Book2Dial: Generating Teacher-Student Interactions from Textbooks for Cost-Effective Development of Educational Chatbots
Junling Wang, Jakub Macina, Nico Daheim, Sankalan Pal Chowdhury, Mrinmaya Sachan
TL;DR
This paper tackles the scarcity of high-quality data for educational chatbots by proposing Book2Dial, a framework that generates synthetic teacher-student dialogues grounded in open textbooks. It formalizes a versatile pipeline with three instantiations—multi-turn QG-QA, dialogue inpainting, and persona-based generation—alongside a concrete quality rubric covering relevance, coherence, informativeness, grounding, answerability, factual consistency, and specificity. Through automatic metrics and human evaluation across multiple textbook domains, the study finds that role-playing LLMs generally yield the strongest overall dialogue quality, albeit with hallucination and repetition challenges, while grounding-based methods excel in informativeness and groundedness.

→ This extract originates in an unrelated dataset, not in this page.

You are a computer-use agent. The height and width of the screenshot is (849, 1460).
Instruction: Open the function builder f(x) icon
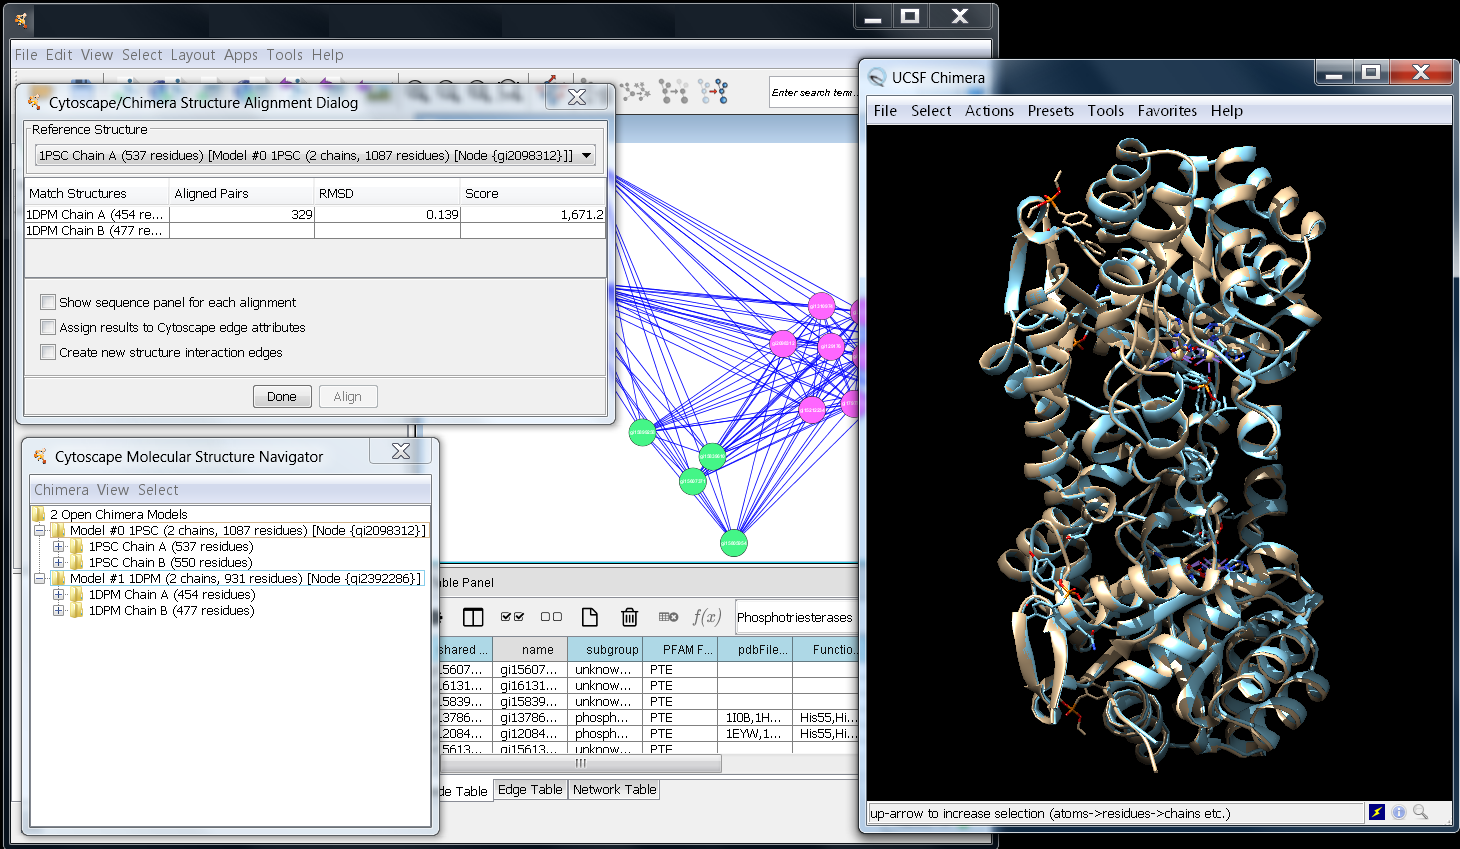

Pre-training educational chatbots on such textbook-derived synthetic data can improve downstream performance when domain alignment with the target task exists, indicating a practical pathway for cost-effective chatbot development. The work also discusses limitations and ethical considerations, emphasizing the need to balance data size and quality and to avoid overreliance on synthetic data in real classrooms.
Abstract
Educational chatbots are a promising tool for assisting student learning. However, the development of effective chatbots in education has been challenging, as high-quality data is seldom available in this domain. In this paper, we propose a framework for generating synthetic teacher-student interactions grounded in a set of textbooks. Our approaches capture one aspect of learning interactions where curious students with partial knowledge interactively ask a teacher questions about the material in the textbook. We highlight various quality criteria that such dialogues should fulfill and compare several approaches relying on either prompting or fine-tuning large language models. We use synthetic dialogues to train educational chatbots and show benefits of further fine-tuning in different educational domains. However, human evaluation shows that our best data synthesis method still suffers from hallucinations and tends to reiterate information from previous conversations. Our findings offer insights for future efforts in synthesizing conversational data that strikes a balance between size and quality. We will open-source our data and code.